Stored items
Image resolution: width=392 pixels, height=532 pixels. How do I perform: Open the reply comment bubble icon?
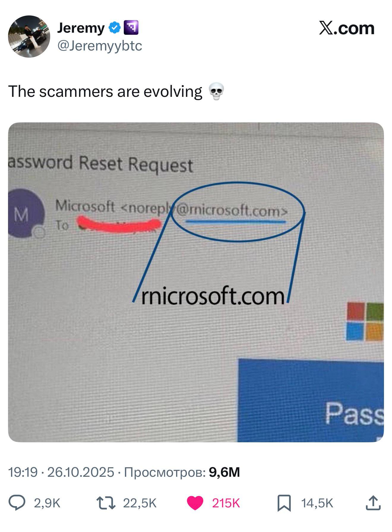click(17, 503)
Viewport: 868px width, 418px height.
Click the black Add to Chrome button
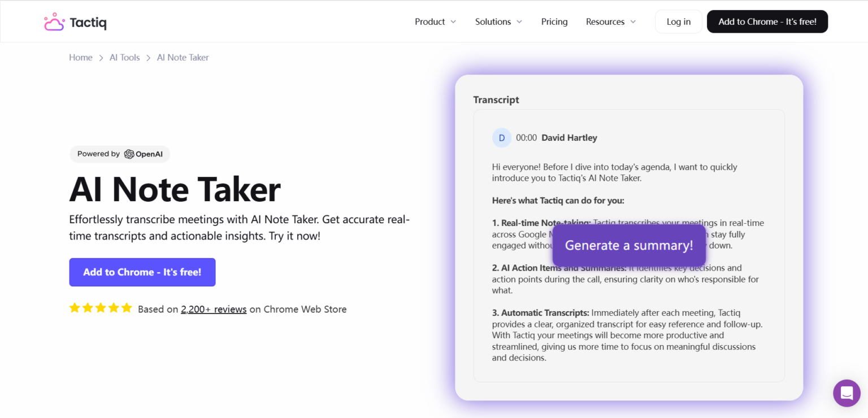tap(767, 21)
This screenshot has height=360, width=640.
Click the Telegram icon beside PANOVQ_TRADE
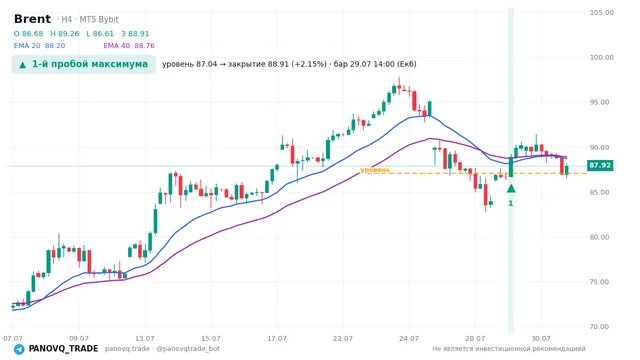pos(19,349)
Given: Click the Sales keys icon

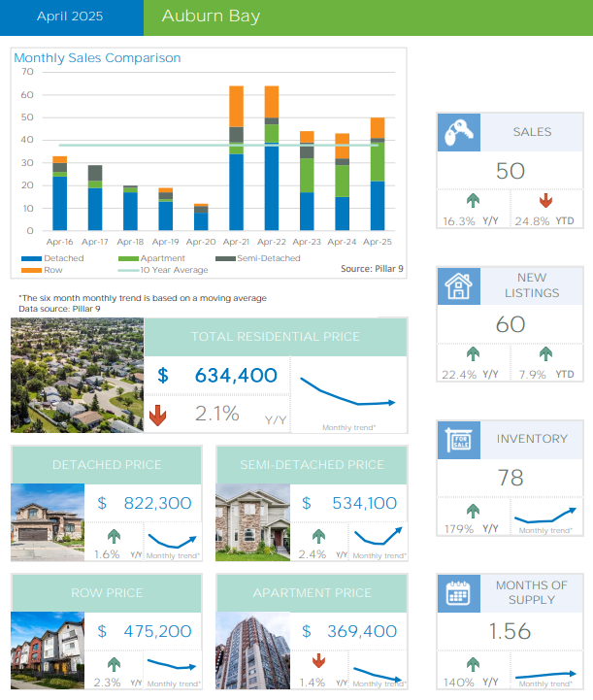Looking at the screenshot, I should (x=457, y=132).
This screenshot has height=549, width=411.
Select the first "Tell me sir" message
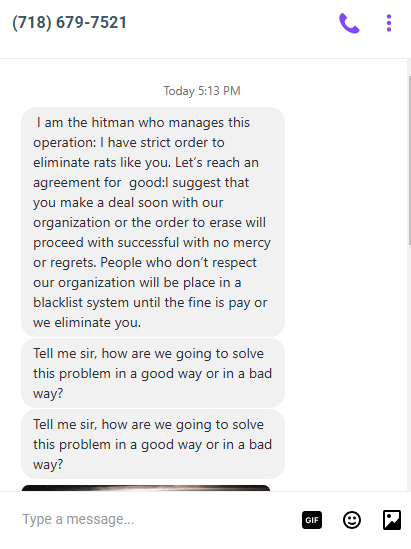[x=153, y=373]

---

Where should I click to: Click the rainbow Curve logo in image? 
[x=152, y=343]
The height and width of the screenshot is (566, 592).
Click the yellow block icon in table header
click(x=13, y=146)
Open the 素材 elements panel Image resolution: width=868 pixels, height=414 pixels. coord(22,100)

**TRY IT:** In the data above, find the line with "Image resolution: width=392" and the line with "This screenshot has height=360, width=640.". Please copy exactly those two lines and every line between them, but not the pictures.

**SOLVED EXERCISE:**
Image resolution: width=392 pixels, height=532 pixels. How do I perform: Open the reply comment bubble icon?
click(17, 503)
Viewport: 868px width, 418px height.
Click the black Add to Chrome button
tap(767, 21)
This screenshot has height=360, width=640.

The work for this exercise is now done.